Predict with Response Streaming Endpoint

Use the /predictWithResponseStream endpoint for real-time streaming of inference results over HTTP/1.1.

It supports both standard chunked transfer encoding and Server-Sent Events (SSE), letting clients receive prediction outputs incrementally as they're generated. This is especially useful for applications that require low-latency responses, such as interactive AI experiences or large language model outputs.

The API responses are:
HTTP Status Code Error Code Description Retry

200

None

200 Success.

{
   <data_chunk_1>,
   <data_chunk_2>,
   ... 
   ... 
   <data_chunk_n>
}

{
  "headers": {
    "Content-Type": "text/event-stream",
    "transfer-encoding: chunked",
    "opc-request-id": "",
    "Trailer: StreamFailure"
  },
  "status": "200 OK"
}

None

404

NotAuthorizedOrNotFound

Model deployment not found or authorization failed.

No

405

MethodNotAllowed

Method not allowed.

No

409 ExternalServerIncorrectState Unexpected nonstreaming response detected from the deployed model. Check if the inference server returns the streaming response. No

411

LengthRequired

Missing content length header.

No

413

PayloadTooLarge

The payload size limit is 10 MB.

No

429

TooManyRequests

Too Many Requests.

LB bandwidth limit exceeded

Consider increasing the provisioned Load Balancer bandwidth to avoid these errors by editing the model deployment.

Tenancy request-rate limit exceeded

Maximum number of requests per second per tenancy is set to 150.

If you're consistently receiving error messages after increasing the LB bandwidth, use the OCI Console to submit a support ticket for the tenancy. Include the following details in the ticket.

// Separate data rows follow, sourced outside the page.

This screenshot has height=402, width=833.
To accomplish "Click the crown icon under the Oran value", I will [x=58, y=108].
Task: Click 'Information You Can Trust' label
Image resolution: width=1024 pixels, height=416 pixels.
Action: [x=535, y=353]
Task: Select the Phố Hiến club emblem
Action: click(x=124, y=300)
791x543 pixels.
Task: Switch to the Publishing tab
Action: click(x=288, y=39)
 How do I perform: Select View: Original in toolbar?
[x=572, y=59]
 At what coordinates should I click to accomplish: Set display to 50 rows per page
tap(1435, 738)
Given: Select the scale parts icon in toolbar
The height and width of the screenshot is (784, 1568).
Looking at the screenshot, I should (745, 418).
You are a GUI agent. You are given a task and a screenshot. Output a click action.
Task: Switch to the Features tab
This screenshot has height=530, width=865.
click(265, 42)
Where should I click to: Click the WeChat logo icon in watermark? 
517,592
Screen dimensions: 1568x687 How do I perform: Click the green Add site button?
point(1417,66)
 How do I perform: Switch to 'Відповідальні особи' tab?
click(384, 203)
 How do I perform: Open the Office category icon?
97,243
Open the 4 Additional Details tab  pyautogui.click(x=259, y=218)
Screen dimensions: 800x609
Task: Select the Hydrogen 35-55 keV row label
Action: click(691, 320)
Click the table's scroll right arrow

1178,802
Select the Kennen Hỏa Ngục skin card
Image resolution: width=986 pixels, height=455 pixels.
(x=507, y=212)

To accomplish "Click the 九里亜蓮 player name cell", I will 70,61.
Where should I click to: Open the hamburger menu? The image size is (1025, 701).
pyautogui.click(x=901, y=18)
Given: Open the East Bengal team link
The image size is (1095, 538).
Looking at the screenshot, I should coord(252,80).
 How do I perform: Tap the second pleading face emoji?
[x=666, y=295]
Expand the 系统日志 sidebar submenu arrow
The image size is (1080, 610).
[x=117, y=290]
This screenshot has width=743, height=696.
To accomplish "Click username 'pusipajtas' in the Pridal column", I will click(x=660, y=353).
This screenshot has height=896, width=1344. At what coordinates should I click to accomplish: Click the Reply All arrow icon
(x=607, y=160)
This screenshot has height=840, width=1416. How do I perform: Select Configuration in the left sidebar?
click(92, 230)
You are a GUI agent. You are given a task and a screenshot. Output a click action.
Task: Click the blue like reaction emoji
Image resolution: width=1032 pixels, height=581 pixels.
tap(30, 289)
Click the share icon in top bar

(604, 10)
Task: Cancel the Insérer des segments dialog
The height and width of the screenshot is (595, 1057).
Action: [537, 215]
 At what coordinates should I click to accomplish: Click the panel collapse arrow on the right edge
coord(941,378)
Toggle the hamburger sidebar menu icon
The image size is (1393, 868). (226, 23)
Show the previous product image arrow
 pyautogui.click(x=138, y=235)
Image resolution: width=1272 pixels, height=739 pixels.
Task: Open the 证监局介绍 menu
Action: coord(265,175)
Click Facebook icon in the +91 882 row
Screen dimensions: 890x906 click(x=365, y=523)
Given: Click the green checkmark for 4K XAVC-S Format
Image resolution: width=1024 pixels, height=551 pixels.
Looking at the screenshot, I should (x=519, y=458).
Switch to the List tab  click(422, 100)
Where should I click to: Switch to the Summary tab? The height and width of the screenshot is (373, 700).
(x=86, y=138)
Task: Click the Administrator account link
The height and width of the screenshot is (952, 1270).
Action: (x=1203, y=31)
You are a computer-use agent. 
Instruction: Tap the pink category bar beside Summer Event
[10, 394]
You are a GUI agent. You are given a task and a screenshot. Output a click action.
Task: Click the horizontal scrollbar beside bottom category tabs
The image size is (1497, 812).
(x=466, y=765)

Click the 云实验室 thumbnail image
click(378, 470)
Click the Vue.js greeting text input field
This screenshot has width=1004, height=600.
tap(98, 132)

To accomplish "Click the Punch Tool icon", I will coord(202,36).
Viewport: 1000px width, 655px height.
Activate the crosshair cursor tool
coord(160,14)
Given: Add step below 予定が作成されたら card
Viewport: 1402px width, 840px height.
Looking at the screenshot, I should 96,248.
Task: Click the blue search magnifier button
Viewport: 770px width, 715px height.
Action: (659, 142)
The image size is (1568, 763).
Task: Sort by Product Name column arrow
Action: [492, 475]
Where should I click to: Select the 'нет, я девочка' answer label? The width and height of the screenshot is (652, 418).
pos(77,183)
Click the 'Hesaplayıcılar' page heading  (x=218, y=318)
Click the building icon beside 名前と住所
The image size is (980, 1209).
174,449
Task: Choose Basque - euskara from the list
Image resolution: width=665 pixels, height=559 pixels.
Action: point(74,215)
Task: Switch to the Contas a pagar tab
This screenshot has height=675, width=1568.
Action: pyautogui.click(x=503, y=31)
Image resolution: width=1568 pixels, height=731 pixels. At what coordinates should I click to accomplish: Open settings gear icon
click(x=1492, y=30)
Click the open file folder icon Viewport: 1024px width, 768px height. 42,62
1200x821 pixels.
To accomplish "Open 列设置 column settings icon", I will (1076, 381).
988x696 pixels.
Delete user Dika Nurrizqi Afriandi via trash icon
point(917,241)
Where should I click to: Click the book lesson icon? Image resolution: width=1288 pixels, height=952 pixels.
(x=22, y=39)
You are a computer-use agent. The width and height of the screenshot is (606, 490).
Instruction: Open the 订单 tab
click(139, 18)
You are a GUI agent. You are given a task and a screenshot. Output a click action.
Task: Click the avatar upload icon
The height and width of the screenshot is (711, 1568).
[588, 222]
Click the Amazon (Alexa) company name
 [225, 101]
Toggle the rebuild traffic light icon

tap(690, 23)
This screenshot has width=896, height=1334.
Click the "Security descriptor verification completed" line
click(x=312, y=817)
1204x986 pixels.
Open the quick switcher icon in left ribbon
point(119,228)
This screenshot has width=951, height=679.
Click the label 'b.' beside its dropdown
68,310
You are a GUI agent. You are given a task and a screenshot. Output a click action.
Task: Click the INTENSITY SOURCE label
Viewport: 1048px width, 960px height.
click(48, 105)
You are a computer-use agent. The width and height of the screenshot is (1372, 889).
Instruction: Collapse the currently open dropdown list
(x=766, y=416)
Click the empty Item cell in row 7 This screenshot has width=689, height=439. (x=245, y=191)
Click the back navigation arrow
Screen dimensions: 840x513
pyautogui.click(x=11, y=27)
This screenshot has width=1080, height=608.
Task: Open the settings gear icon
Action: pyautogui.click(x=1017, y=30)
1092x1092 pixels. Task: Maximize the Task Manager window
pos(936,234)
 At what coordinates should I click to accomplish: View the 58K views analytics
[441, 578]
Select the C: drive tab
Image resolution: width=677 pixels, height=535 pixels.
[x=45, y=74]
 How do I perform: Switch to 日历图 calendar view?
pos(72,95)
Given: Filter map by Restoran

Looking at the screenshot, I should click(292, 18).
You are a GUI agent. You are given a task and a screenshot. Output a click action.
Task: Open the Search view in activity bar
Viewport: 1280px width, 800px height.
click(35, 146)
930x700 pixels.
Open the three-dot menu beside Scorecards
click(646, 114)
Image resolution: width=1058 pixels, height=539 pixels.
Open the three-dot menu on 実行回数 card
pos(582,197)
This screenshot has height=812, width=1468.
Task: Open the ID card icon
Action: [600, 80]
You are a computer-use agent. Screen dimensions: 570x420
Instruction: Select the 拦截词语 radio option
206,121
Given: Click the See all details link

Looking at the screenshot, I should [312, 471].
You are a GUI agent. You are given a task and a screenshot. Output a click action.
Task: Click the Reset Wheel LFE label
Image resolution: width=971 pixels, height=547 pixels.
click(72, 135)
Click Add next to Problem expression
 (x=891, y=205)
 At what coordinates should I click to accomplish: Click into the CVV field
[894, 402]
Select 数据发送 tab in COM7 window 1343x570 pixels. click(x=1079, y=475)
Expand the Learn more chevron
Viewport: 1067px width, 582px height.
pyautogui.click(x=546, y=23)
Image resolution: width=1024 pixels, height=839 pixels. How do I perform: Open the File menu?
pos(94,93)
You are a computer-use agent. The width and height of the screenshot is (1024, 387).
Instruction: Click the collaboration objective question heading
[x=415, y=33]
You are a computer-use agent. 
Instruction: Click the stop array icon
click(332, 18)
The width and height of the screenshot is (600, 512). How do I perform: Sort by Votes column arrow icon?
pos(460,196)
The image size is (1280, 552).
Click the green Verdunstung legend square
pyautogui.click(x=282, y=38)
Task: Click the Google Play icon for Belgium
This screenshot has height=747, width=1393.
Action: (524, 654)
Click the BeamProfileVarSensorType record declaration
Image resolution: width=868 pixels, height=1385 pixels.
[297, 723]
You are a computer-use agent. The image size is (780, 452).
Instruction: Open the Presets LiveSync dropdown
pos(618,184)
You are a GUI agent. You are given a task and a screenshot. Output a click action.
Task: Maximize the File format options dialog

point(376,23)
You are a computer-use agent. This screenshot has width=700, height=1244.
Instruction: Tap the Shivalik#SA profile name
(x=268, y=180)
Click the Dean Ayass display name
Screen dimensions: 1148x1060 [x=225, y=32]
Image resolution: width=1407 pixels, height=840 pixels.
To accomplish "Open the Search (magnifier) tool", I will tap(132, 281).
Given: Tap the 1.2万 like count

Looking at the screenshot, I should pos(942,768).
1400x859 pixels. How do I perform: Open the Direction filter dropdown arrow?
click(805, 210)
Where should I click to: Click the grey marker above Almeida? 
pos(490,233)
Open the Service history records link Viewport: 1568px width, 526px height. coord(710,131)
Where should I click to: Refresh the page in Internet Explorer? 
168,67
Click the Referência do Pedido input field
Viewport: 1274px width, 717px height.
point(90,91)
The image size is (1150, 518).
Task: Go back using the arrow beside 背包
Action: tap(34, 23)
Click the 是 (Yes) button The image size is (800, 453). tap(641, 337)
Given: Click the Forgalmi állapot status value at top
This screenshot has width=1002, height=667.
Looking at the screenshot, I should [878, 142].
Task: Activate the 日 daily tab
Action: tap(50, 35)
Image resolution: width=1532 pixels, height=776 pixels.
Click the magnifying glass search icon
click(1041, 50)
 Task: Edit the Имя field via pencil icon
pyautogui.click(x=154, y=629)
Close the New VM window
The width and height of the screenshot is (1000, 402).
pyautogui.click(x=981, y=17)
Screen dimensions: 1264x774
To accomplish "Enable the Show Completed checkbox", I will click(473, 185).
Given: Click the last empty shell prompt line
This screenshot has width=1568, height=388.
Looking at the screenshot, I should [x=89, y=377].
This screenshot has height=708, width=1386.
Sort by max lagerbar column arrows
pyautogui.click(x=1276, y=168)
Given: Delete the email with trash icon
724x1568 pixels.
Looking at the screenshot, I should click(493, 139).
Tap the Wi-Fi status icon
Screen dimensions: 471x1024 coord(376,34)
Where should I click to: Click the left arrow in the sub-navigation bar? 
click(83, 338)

  • Describe the issue with the error message that occurred, and indicate the new request per second needed for the tenancy.
  • Indicate that it's a minor loss of service.
  • Indicate Analytics & AI and Data Science.
  • Indicate that the issue is creating and managing models.

Yes, with backoff

500

InternalServerError

Internal Server Error.

  • Service Timeout.

    A 60 second timeout for the /predict endpoint exists. This timeout value can't be changed.

  • The score.py file returns an exception.

Yes, with backoff

503

ServiceUnavailable

Model server unavailable.

Yes, with backoff

Trailer Header

With HTTP 1.1 streaming, when any part of the response body is sent to the client, the response headers and status code can no longer be changed. As a result, even in cases of partial success, where not all expected inference data is received, the client still sees a 200 OK status code.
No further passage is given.